*** Available data Section Begins ***
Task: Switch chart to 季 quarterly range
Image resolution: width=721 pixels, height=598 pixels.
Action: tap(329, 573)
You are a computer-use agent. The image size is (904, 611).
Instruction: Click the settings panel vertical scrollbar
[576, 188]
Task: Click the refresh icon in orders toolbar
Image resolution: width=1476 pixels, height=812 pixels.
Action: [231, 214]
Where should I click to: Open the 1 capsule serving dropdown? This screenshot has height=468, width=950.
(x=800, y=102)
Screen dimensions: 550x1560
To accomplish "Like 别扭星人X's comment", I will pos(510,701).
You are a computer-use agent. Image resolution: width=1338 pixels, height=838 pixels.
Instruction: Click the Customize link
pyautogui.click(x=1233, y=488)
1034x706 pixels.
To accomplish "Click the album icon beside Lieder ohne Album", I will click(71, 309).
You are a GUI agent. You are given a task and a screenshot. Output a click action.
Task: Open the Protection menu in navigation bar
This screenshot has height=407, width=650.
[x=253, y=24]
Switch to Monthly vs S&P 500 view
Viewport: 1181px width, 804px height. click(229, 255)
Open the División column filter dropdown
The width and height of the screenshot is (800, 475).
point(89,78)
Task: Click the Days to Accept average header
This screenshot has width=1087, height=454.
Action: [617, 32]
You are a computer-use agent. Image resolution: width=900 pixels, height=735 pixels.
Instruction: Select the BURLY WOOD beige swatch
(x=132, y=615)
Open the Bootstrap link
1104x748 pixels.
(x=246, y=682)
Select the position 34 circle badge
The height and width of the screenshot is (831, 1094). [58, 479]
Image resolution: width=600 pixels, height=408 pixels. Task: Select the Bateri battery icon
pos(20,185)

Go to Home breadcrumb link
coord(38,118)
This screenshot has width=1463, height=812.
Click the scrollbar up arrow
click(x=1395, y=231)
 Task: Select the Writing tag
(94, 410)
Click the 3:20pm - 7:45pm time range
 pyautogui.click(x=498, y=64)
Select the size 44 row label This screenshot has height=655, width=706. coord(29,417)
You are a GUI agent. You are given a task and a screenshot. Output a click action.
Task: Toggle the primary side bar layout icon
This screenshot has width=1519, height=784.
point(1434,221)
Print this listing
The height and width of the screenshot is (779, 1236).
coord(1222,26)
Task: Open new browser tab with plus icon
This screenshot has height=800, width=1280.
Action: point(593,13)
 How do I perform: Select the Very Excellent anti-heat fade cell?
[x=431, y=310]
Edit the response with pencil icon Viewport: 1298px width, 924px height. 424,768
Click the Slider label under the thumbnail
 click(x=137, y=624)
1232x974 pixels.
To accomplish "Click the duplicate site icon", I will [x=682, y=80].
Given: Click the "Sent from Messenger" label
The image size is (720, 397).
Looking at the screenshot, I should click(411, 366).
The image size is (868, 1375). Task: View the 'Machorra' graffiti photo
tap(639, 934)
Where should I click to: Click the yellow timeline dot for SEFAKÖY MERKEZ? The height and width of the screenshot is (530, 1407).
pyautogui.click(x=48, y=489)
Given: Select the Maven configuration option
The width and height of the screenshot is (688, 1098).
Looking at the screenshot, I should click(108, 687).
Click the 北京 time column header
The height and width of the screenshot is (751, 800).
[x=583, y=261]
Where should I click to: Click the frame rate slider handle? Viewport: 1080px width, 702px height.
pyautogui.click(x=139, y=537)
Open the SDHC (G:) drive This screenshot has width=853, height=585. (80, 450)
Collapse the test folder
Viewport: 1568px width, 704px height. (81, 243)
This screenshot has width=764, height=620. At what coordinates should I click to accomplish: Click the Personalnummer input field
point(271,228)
*** Available data Section Ends ***
> **Instructions for the task**
Reproduce the lines of the entries above from the one with "Screen dimensions: 550x1560" to the one with "1034x706 pixels.", both included, exactly and without any other line.

> **Response**
Screen dimensions: 550x1560
To accomplish "Like 别扭星人X's comment", I will pos(510,701).
You are a computer-use agent. Image resolution: width=1338 pixels, height=838 pixels.
Instruction: Click the Customize link
pyautogui.click(x=1233, y=488)
1034x706 pixels.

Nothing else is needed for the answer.